With video content becoming more important on mobile phones, competitors have expressed concerns that BCE could, for example, restrict access to the programs it owns to make its own wireless services more competitive.

"This issue was signalled to us by many people as being very problematic," CRTC chairman Konrad von Finckenstein said in an interview on Monday. "Bell is one of the largest wireless companies in the country; it also now is the owner of some of the best, richest Canadian content we have."

When the deal closes, the broadcast assets will become a wholly-owned division of BCE called Bell Media. That will include the CTV network, its specialty stations such as TSN and The Comedy Network, the CTV radio properties and also the Internet portal.

"We look forward to welcoming the CTV team to Bell and to accelerating the delivery of the best digital content to Canadians on the screens of their choice through Bell's world-leading broadband fibre and mobile networks," George Cope, BCE president and chief executive officer, said in a statement.

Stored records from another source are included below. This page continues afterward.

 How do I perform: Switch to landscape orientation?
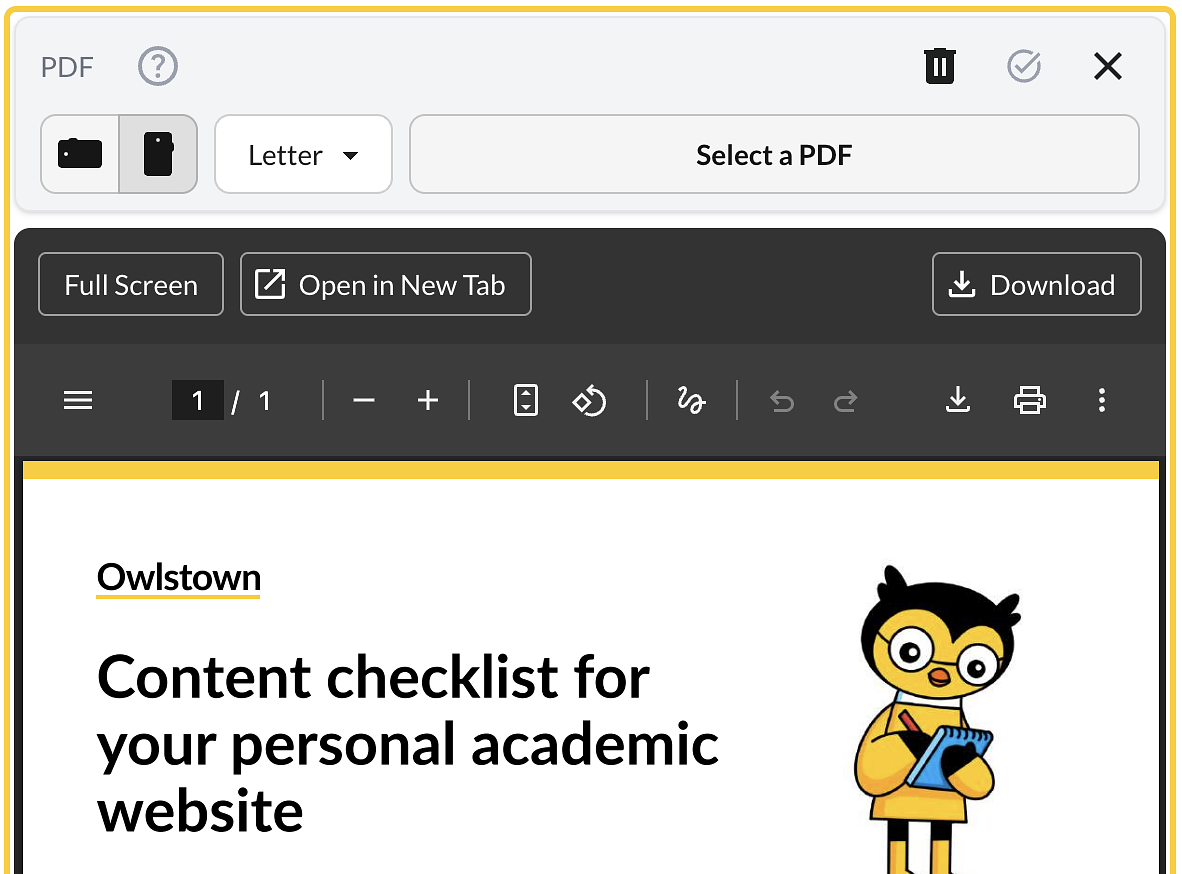[x=80, y=154]
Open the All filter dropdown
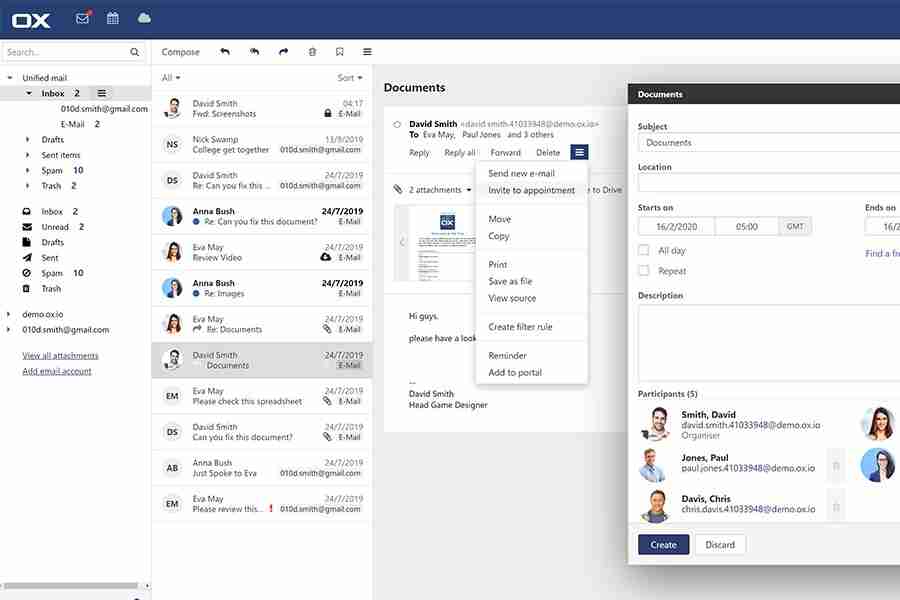900x600 pixels. (171, 78)
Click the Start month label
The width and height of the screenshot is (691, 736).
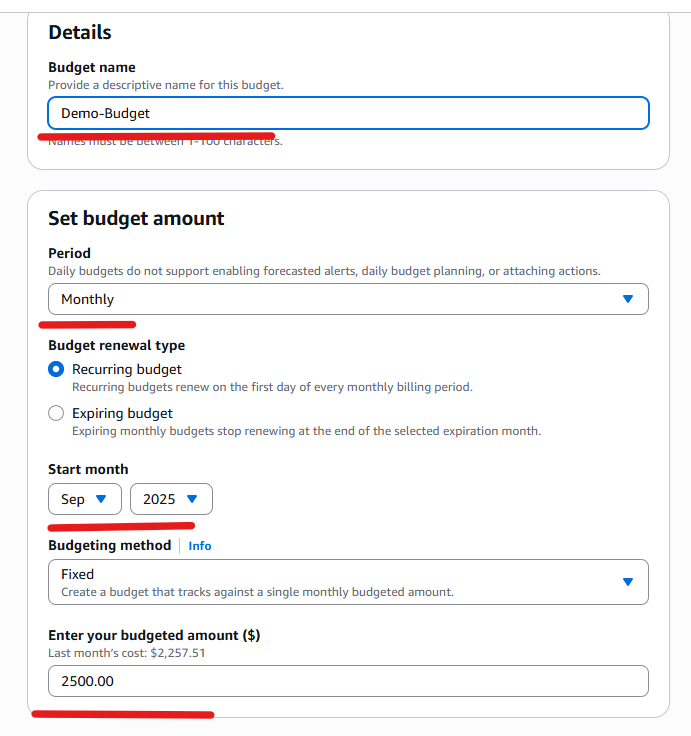(x=88, y=469)
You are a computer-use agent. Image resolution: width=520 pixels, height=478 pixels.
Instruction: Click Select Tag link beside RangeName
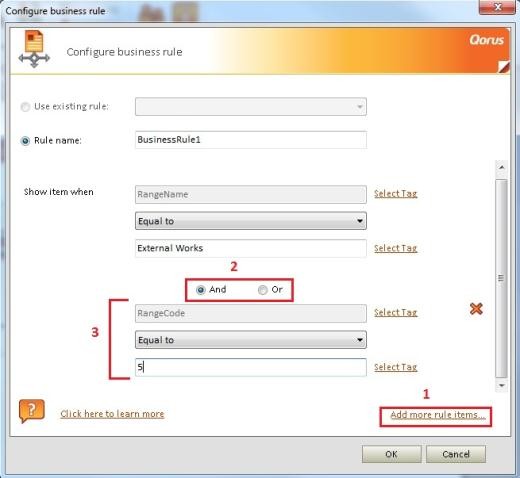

Since the announcement of the deal, BCE has said it will use the content it now owns to expand its video offerings on its Internet and mobile phone services. The company has also said it will allow its competitors to do the same, provided they are prepared to pay for that content. In an interview with The Globe and Mail last month, Mr. Cope suggested mobile video could be negotiated in the same way broadcasters currently negotiate per-subscriber fees that cable and satellite companies pay to carry specialty TV stations.

"A market's going to start to develop for mobile programming, and we'll be making programming available and proposing commercial terms, and those who are interested will enter into discussions, as CTV always has, with distributors," said Mirko Bibic, Bell's senior vice-president for regulatory affairs, in an interview Monday. "I see it as business as usual."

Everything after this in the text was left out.